Four posts below aim to sum up the current state of our constitutional crisis, as of Monday afternoon, February 10.

In The Constitutional Crisis, immediately below, I quote a long article based on the outlook of a number of constitutional scholars. 

A post titled Wargaming Out the Constitutional Crisis Over the Next Weeks outlines the steps that could lead to a ripening, as one might say, of the catastrophe. 

In Catastrophists Imbued with Certain Certitude: Predicting How the Courts Will Address the Constitutional Crisis, I mainly address whether a majority of the Supreme Court will or will not cheerfully overthrow the republic. 

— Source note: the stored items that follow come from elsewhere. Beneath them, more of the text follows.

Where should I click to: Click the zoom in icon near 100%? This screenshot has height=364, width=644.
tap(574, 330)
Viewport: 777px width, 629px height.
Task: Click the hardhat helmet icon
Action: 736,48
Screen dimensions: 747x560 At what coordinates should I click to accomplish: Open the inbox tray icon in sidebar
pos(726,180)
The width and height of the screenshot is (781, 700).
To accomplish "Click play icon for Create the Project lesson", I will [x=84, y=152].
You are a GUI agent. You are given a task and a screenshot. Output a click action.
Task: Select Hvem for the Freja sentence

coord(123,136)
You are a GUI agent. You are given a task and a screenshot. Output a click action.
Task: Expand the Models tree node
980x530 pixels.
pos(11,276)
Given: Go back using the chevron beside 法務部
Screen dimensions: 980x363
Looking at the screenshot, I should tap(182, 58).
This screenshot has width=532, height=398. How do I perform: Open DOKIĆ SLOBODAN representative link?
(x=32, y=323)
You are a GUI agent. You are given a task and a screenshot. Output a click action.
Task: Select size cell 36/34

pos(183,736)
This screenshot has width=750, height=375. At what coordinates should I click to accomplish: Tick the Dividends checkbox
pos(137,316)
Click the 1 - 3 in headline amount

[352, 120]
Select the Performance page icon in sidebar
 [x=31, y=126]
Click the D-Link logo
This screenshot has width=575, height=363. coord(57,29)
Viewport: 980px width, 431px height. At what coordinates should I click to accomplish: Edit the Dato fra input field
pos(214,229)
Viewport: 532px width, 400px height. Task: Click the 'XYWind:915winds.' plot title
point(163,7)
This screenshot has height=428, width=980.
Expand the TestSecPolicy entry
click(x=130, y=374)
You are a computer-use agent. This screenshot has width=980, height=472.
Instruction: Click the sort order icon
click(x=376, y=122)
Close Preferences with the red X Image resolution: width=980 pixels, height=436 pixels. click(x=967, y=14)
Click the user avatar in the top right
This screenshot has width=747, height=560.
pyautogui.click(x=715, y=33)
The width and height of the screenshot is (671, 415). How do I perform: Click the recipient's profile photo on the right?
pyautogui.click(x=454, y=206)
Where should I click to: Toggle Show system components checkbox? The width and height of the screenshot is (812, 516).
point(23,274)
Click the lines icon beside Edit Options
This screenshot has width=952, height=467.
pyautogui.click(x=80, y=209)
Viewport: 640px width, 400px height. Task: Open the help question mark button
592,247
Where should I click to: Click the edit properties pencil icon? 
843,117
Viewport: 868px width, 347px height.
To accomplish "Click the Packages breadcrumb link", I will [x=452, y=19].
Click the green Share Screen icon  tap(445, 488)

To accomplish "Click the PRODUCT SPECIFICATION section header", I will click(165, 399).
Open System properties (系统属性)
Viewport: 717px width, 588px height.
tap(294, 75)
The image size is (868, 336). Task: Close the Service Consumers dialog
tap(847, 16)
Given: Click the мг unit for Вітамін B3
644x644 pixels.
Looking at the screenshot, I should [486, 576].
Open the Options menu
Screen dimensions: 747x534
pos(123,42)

Finally, I have a few words to say about What Happens When and If Trump Defies a Supreme Court Order?

The Constitutional Crisis

Right now, the federal district courts are doing a good job standing up to Trump’s myriad of unconstitutional and otherwise illegal acts. And the lawyers who have the misfortune to try to defend Trump in court can’t quite decide whether to obey the injunctions, to pretend to obey the injunctions and lie to the court, or just to say, “Your Honor, fuck you and the horse you rode in on.”

Soon, the circuit courts of appeal will weigh in, and then the Supreme Court. 

The New York Times spoke to a bunch of experts on constitutional law, and produced the following article summarizing the situation as of today, Monday, Feb. 10. (And please remember that among the jobs of an expert on constitutional law is to follow closely the thinking of individual justices.)

The Times reporter writes,

There is no universally accepted definition of a constitutional crisis, but legal scholars agree about some of its characteristics. It is generally the product of presidential defiance of laws and judicial rulings. It is not binary: It is a slope, not a switch. It can be cumulative, and once one starts, it can get much worse.

It can also be obvious, said Erwin Chemerinsky, dean of the law school at the University of California, Berkeley.

“We are in the midst of a constitutional crisis right now,” he said on Friday. “There have been so many unconstitutional and illegal actions in the first 18 days of the Trump presidency. We never have seen anything like this.”

His ticked off examples of what he called President Trump’s lawless conduct: revoking birthright citizenship, freezing federal spending, shutting down an agency, removing leaders of other agencies, firing government employees subject to civil service protections and threatening to deport people based on their political views.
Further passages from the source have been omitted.